Aptos believes that this access service can truly help the growth of the crypto landscape, bringing on board a new generation.
This when reported in the announcement of presentation of Aptos Connect:
“Leveraging familiar web2 access flows, Aptos Connect makes it easier than ever for builders to onboard a new generation of users into the world of blockchain with a single click, no private key.”
From a technical point of view, zk-proof, applied to the field of blockchain, work in this way: they group transactions off the main chain, and send them compressed in a single transaction through a batch.
The network to ensure that the transactions are correct, uses a “proof of validity” that irrevocably demonstrates the legitimacy of the operations.
Once confirmed, the transactions are sent to the main layer, which verifies them and adds them to the block. All this without losing the privacy factor.
On Aptos Connect the mechanism is a bit more complex but it is always based on the same principles.
The keyless mechanics of Aptos involve using a hash of the e-mail ID and app ID of a user for the blockchain address. Google, or another OIDC provider, signs on this and any arbitrary data, such as a transaction.

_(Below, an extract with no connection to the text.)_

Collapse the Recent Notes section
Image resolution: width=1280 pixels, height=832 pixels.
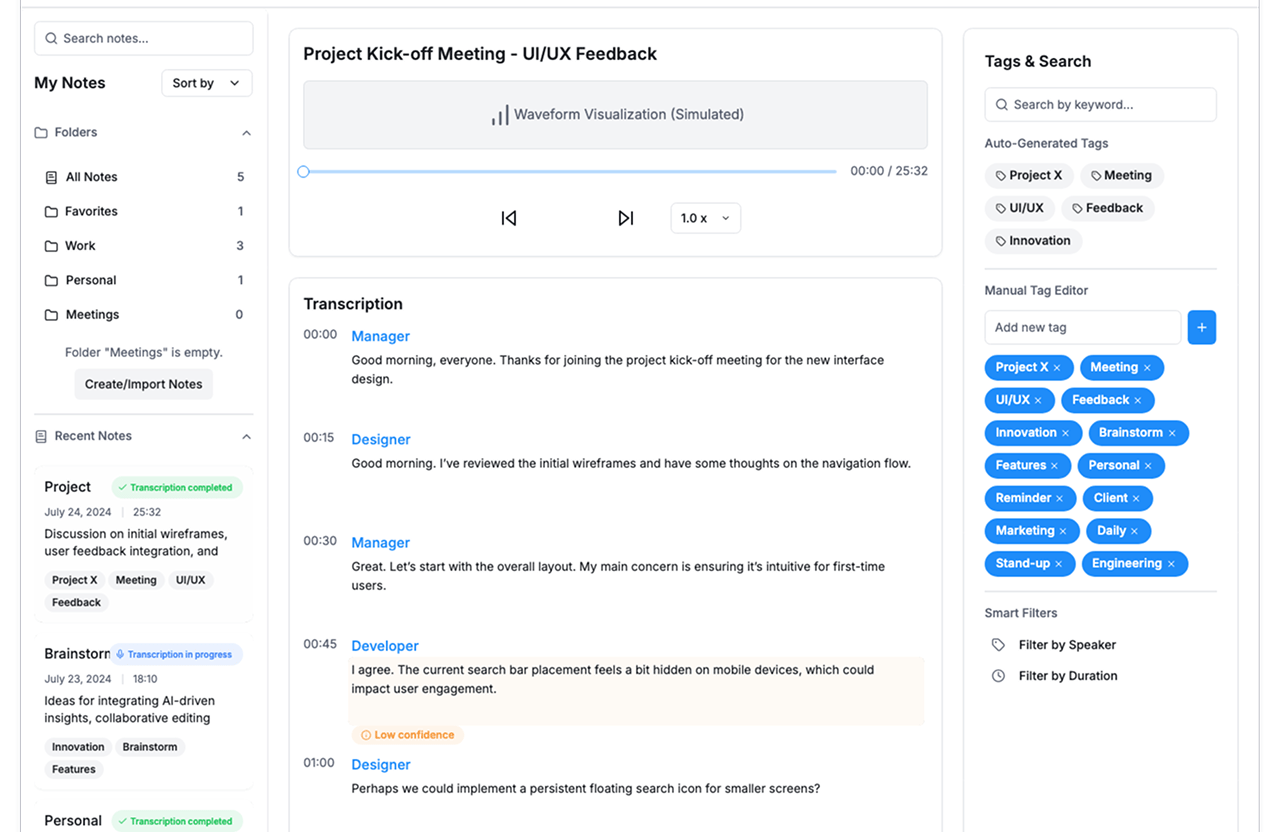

The validators can verify, using zero knowledge, that the transaction signature matches the e-mail and the app ID in the blockchain address, maintaining security and privacy.
Integration of the Aptos wallet with web2 services: pros and cons
Although web2 access tools may seem extremely convenient, they also present some significant disadvantages.
In fact, the crypto wallet Aptos Connect relies entirely on the security of the user’s Google account to ensure the integrity of the funds.
If the Google account is hacked, the user risks losing the funds contained in the keyless wallets. In this way, the concept of self-custody diminishes somewhat, moving increasingly towards a more centralized conception, at least for the connection tools.
It is clear that by necessity one cannot have the utmost security without resorting to the use of private keys and relying solely on ID connections.
Comfort and simplicity take precedence over the security factor, which in the end is still treated seriously by Google and other access providers.
Aptos believes that this is a risk that is overall acceptable for new users who wish to enter the crypto world.
We must always remember that “all the software on the Internet” currently relies on Web2 access providers.
In this specific context, however, securing the devices takes on a more important meaning because there is an economic value to protect.
It will be increasingly important, therefore, to find hybrid solutions that can guarantee the impenetrability of wallets from external actors, while maintaining a smart approach.
Once the crypto world has reached a balanced compromise between the security of self-custody and the simplicity of access and operation, we could aim for mass adoption.
Until then, we can only experiment with as many wallet solutions as possible, paying attention to the way they are conceived by the end user.